### WHAT TO WORK ON
Can you copy every line of the records below word for word, leaving out the pictures?

### SUPPLIED RECORDS
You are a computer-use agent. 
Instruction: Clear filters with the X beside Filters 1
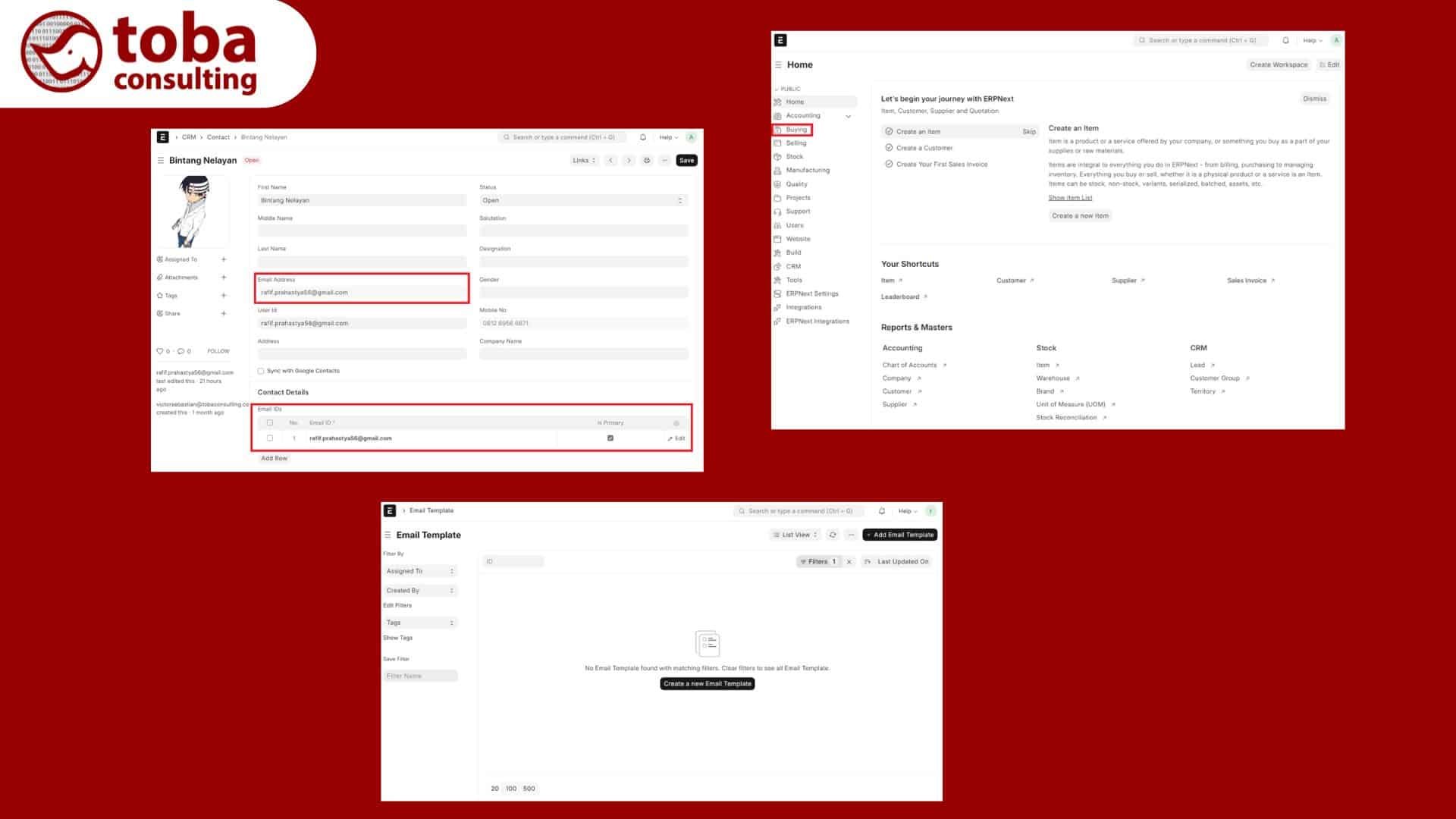pyautogui.click(x=849, y=562)
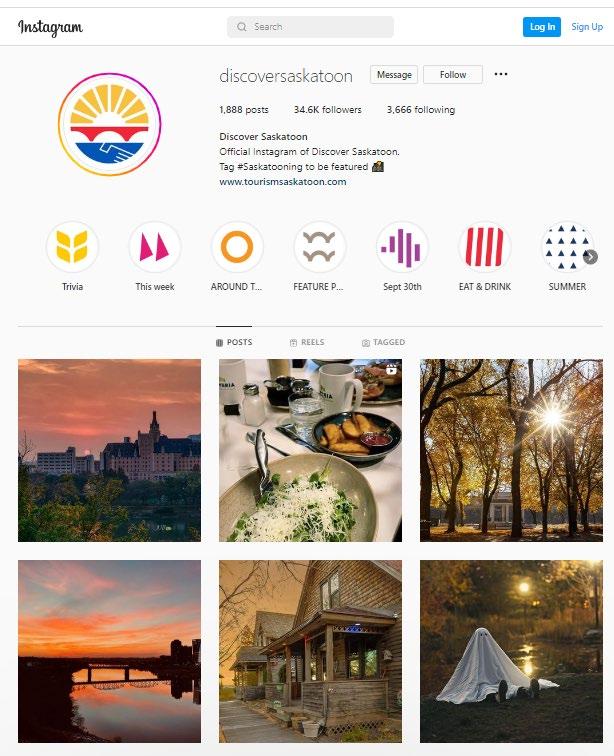The image size is (614, 756).
Task: Select the POSTS tab
Action: pyautogui.click(x=234, y=342)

### THE SOLUTION
You are a computer-use agent. 
Instruction: Clear filters with the X beside Filters 1
pyautogui.click(x=849, y=562)
The image size is (614, 756).
Task: Select the POSTS tab
Action: pyautogui.click(x=234, y=342)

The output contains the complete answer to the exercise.